Debido a la entrada en vigor de las últimas reformas sobre el Código Penal, el 1 de julio próximo, la supuesta falta cometida por Esperanza Aguirre se convierte en una sanción administrativa. Una multa.
Así lo sostiene el abogado José Maria de Pablo que afirma que, en el caso concreto que afecta a Esperanza Aguirre, el nuevo texto señala que «los supuestos de desobediencia leve dejan de estar sancionados penalmente y serán corregidos administrativamente».
Una vez que entre en vigor, la norma contempla que «se aplicará esta Ley si las disposiciones de la misma son más favorables para el reo» como es el caso de la exministra, al despenalizar la desobediencia leve. A esto se une, según recuerda De Pablo, que los procesos sobre faltas despenalizadas que no llevan aparejada responsabilidad civil como por ejemplo, la desobediencia leve deben archivarse sin celebración de juicio. Y éste es, precisamente, el caso.
El titular del Juzgado de Instrucción 41 de Madrid había señalado el 6 de octubre próximo como fecha para la celebración del juicio de faltas sobre el incidente de tráfico de Esperanza Aguirre en la Gran Vía madrileña, que dejó mal estacionado su vehículo en la céntrica calle para acudir a sacar dinero de un cajero automático en abril del pasado año.
La Audiencia Provincial de Madrid acordó estimar justificada la abstención formulada por el magistrado del Juzgado de Instrucción número 14 de Madrid, Carlos Valle, por lo que finalmente será el Juzgado de Instrucción nº 41 de Madrid (sustituto orgánico del Juzgado de Instrucción nº 14) quien se haga cargo del caso.

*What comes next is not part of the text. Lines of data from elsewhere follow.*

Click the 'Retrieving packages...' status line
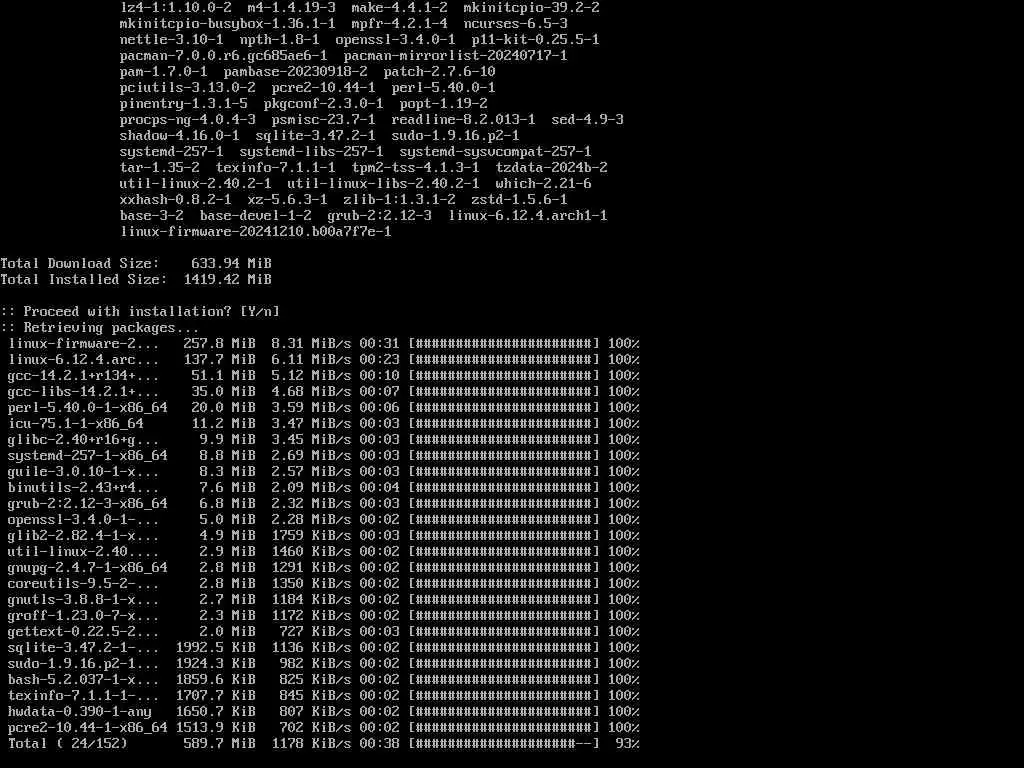Viewport: 1024px width, 768px height. pos(100,328)
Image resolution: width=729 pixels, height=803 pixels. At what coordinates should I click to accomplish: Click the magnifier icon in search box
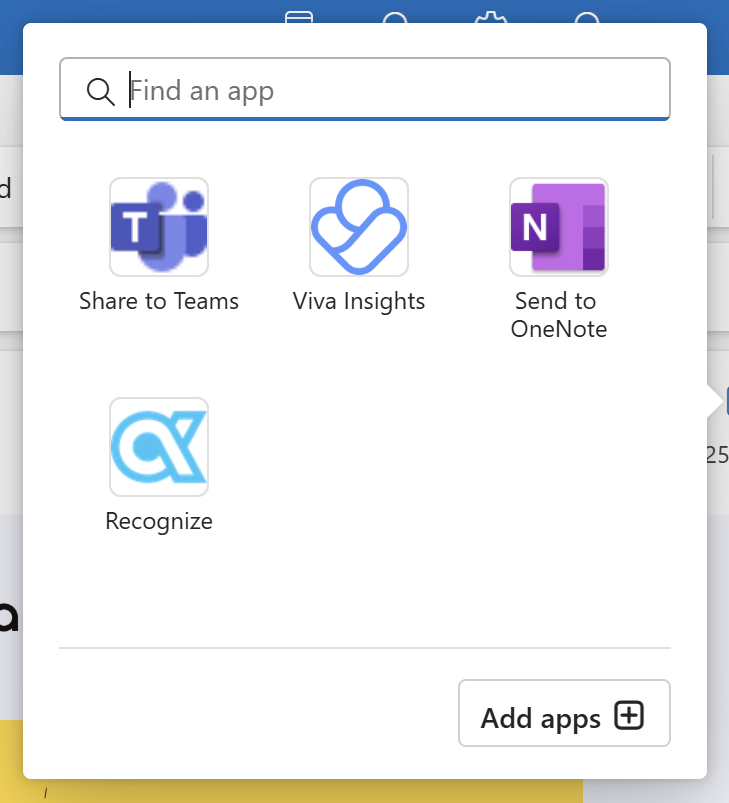(101, 91)
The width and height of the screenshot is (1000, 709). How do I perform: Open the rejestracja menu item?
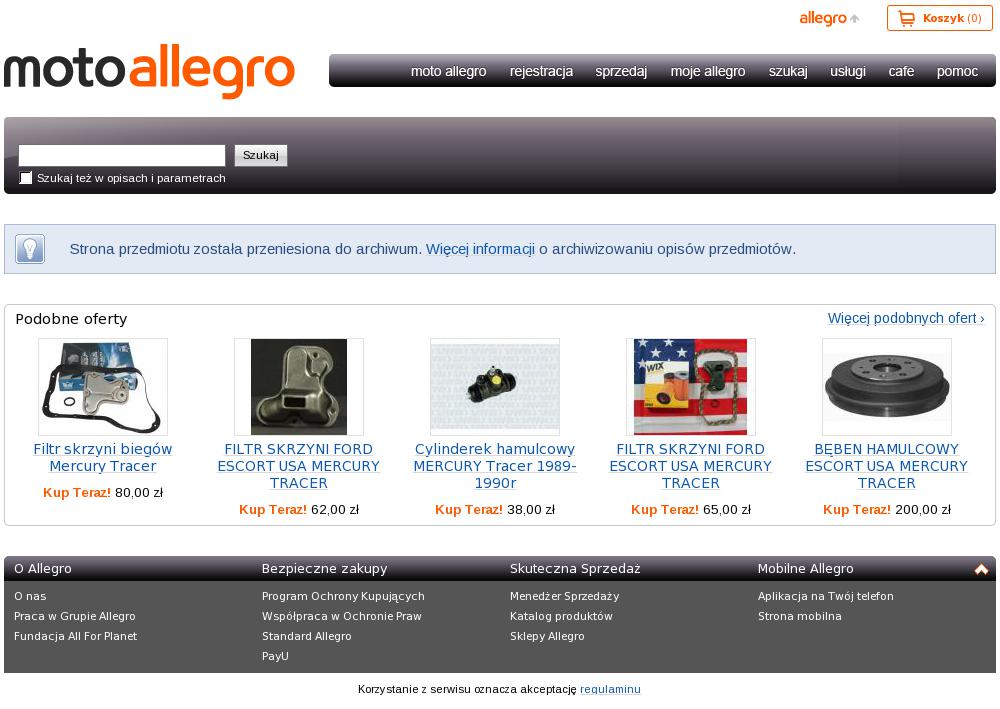(541, 71)
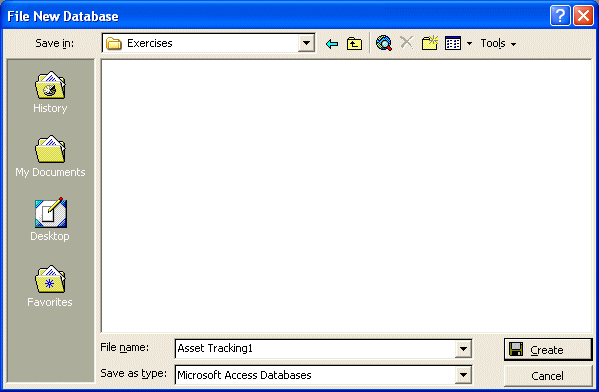Expand the Save in location dropdown
599x392 pixels.
pos(306,43)
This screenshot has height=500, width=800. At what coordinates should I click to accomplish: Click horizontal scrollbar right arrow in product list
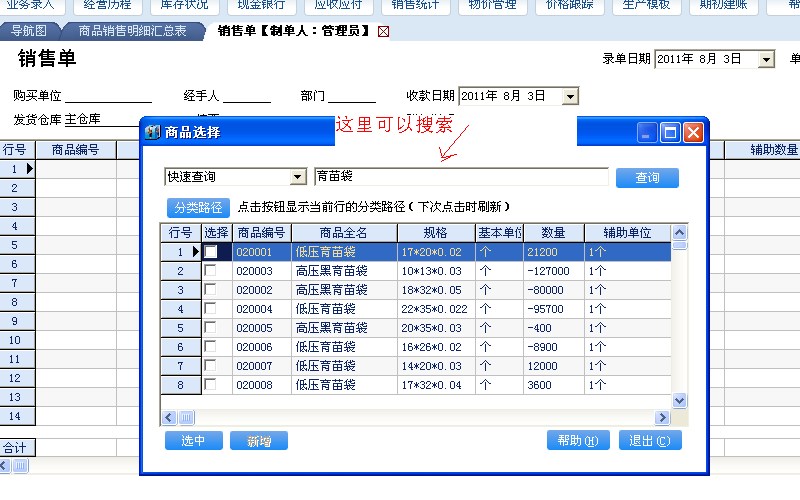click(x=662, y=417)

El pasado 4 de mayo, los magistrados de la Audiencia madrileña ordenaron al juez instructor que se tramitara la causa como un juicio de faltas al estimar el recurso de la Fiscalía de Madrid.
De tal modo, quedaba así sin efecto el auto dictado el pasado 19 de enero por que se archivaba la causa, que se continuará por el procedimiento por los trámites del juicio de faltas
En el auto, los magistrados señalaban que las diligencias practicadas en la instrucción corroboran, a nivel indiciario, que «se produjo una inobservancia de mandatos impartidos por los agentes de Movilidad y los municipales».

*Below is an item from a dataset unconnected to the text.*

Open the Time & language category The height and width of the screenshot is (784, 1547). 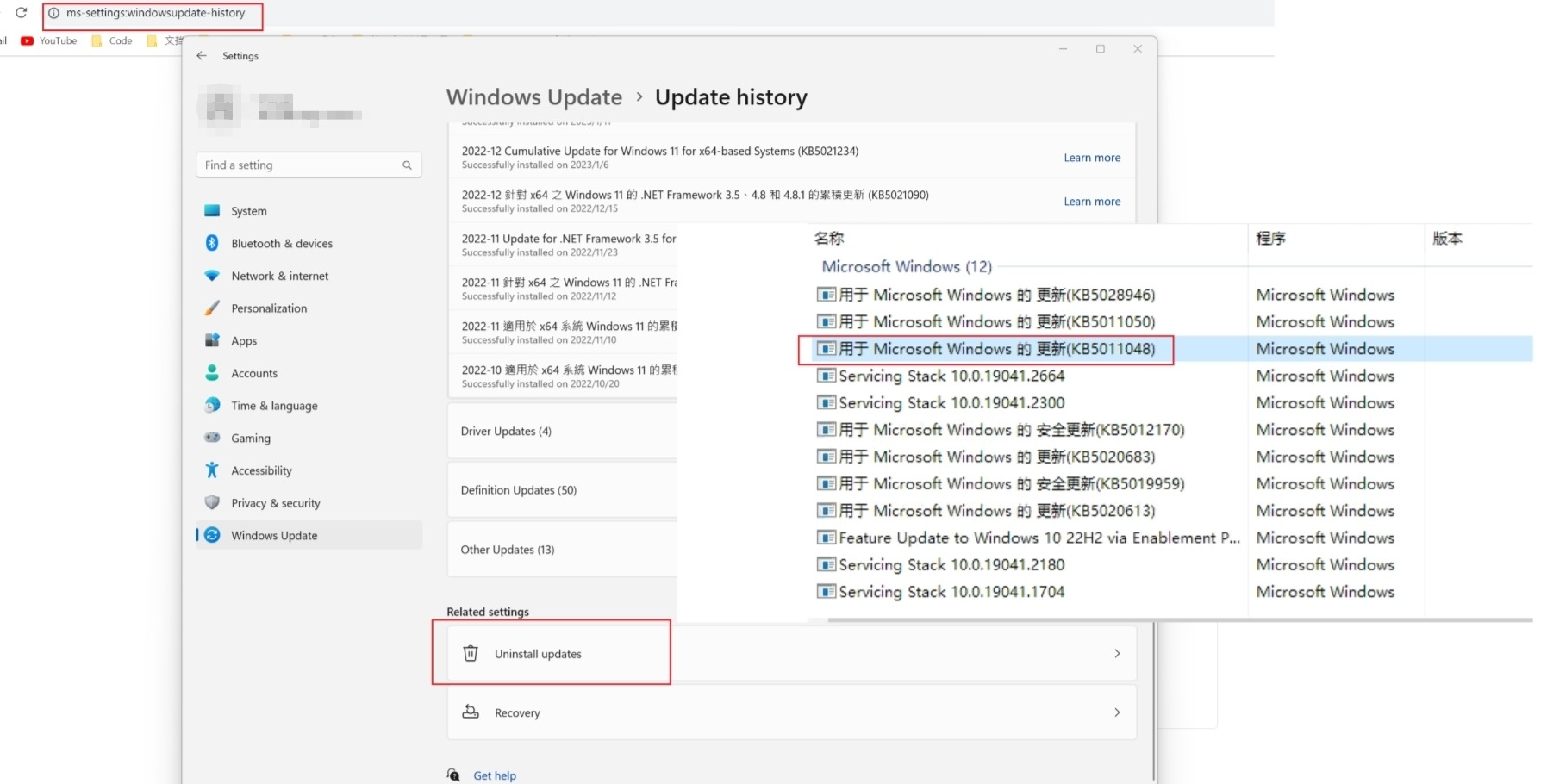tap(274, 406)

Y agregaban que esto podría constituir la base objetiva de una infracción penal por desobediencia sin que el tribunal pueda entrar a valorar la entidad o gravedad de la desobediencia para su calificación como delito o falta, ya que ningún recurrente ha pretendido la continuación por los trámites del procedimiento abreviado.
«La única opción que cabe es la continuidad por los trámites del juicio de faltas exigiendo que se depure la posible responsabilidad en el acto del plenario bajo los principios de oralidad, inmediación, concentración y contradicción», señalaba la resolución.